Benjamin Hardy draws a sharp line between your past self and your future self. They are, he argues, essentially different people. The person you were ten years ago operated from a different set of beliefs, experiences, and levels of awareness than the person you are now. Holding your present self hostage to the decisions of your past self is like punishing a graduate student for the mistakes of a kindergartner.

But that is exactly what guilt does.

Guilt takes the worst moment of your past self and presents it as evidence of who you are today. It collapses time. It erases growth. It insists that the person who made that choice and the person reading these words are the same, and that the sentence must continue.

But you are not the same person. You have lived. You have learned. You have had experiences that the person who made that decision had not yet had. The awareness you carry now is not the awareness you carried then. If it were, you would not feel guilty. Guilt exists precisely because you have grown beyond the version of yourself who made the choice.

That growth is not evidence of your failure. It is evidence of your evolution.

Here is the part that changes things: the guilt patterns you carry were not chosen by you. They were installed.

Think about where your guilt comes from. Not the specific events, but the underlying template. The tendency to feel responsible for other people’s emotions. The belief that your needs are less important than everyone else’s. The conviction that making a mistake is the same as being a mistake. Where did those beliefs originate?

They originated in your environment. In the family system that raised you. In the cultural messages you absorbed before you had the ability to evaluate them. In the early experiences that wired your nervous system to associate certain behaviors with safety and others with danger.

You were conditioned. Not broken. Conditioned.

The difference matters immensely. “Broken” implies a fundamental flaw, something wrong with the machinery itself. “Conditioned” implies a pattern that was learned, and anything learned can be unlearned, rewritten, updated.

Hardy’s framework gives you permission to do something radical: to look at your past self with compassion instead of contempt. That person was operating from the programming available to them at the time. They had not yet read the books you have read. They had not yet had the conversations you have had. They had not yet experienced the pain that cracked open new levels of understanding.

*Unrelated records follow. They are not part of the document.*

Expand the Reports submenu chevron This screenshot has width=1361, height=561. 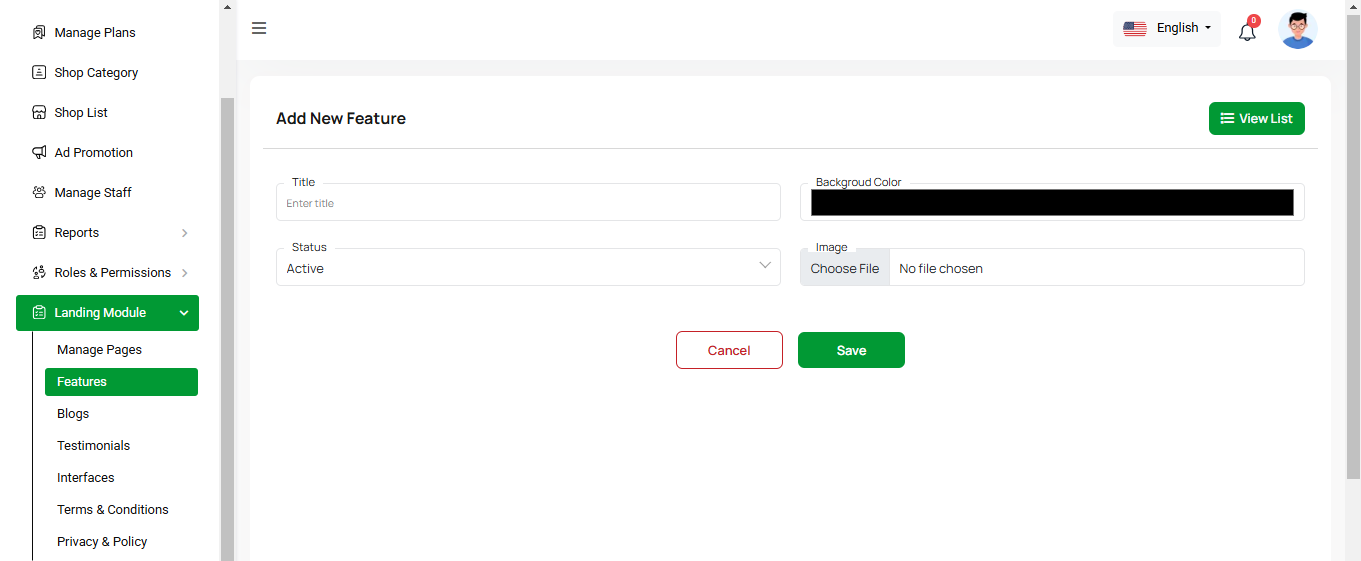[184, 233]
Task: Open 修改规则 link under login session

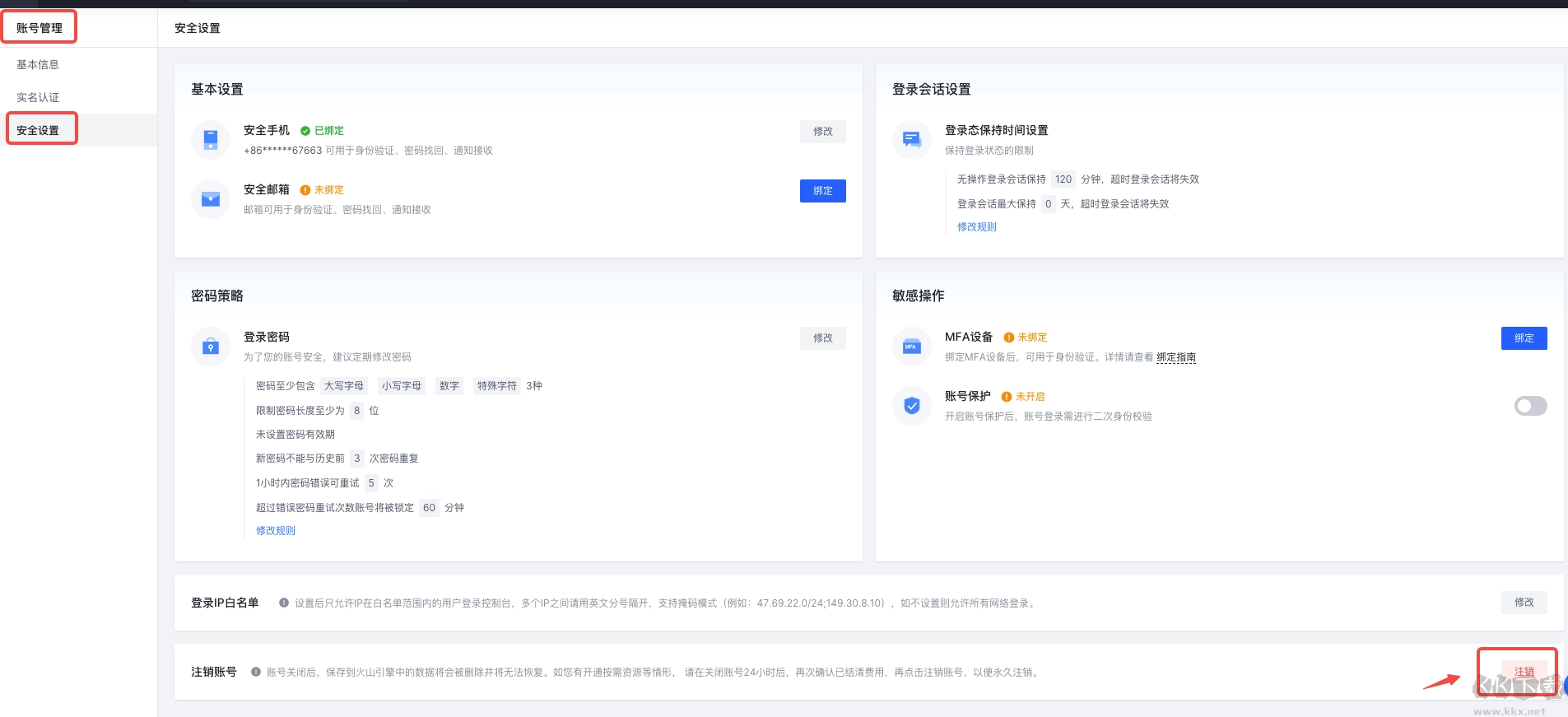Action: [976, 227]
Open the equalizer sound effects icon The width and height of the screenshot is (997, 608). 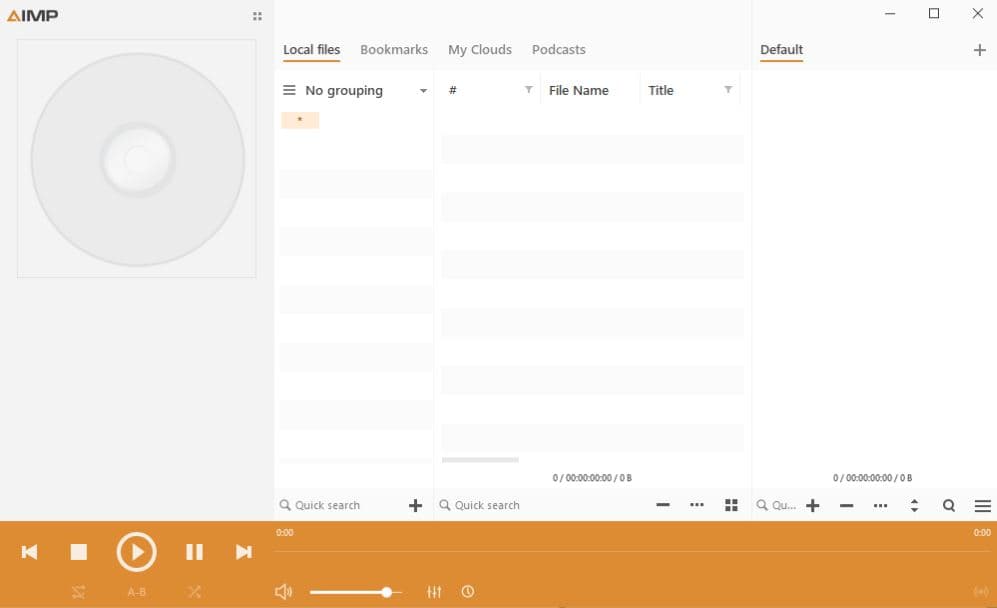pos(434,592)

They were doing the best they could with what they had. This is not an excuse. It is a fact.

And here is the other side of it: you can rewrite the programming without hating the programmer. The parents who installed the guilt pattern were themselves conditioned by their parents, who were conditioned by theirs. The chain of conditioning stretches back further than anyone can trace. Nobody in the chain woke up one morning and decided to install a guilt program in a child. They simply passed on what was passed to them, unconsciously, automatically, without malice.

Understanding this does not mean you cannot be angry about it. Anger has its place. But understanding the mechanics of how the conditioning was installed can release you from the belief that someone deliberately broke you. Nobody did. The system was imperfect. The humans in the system were imperfect. And you absorbed the imperfections because that is what children do.

Hardy says your future self is the most important person in the equation. Not the past self who made the mistake. Not the conditioned self who absorbed the guilt pattern. The future self, the one you are becoming, the one who gets to decide what to carry forward and what to leave behind.

You were conditioned. Not broken. And the programming can be changed by the very person reading these words.

Frequently Asked Questions

What is the difference between being conditioned and being broken?

Being conditioned means your responses were shaped by experiences, environment, and repetition. Being broken implies something fundamental is wrong with you. The first can be updated. The second was never true.

Do we have free will if we are conditioned?

Benjamin Libet’s research showed that the brain initiates action before conscious awareness. This does not eliminate free will but reframes it. Freedom is not in the impulse but in the awareness that follows, the ability to override the program.

How do I change my conditioning?

Benjamin Hardy teaches that your future self, not your past self, should drive your decisions. When you act from who you are becoming rather than who you were conditioned to be, the old programs lose their power.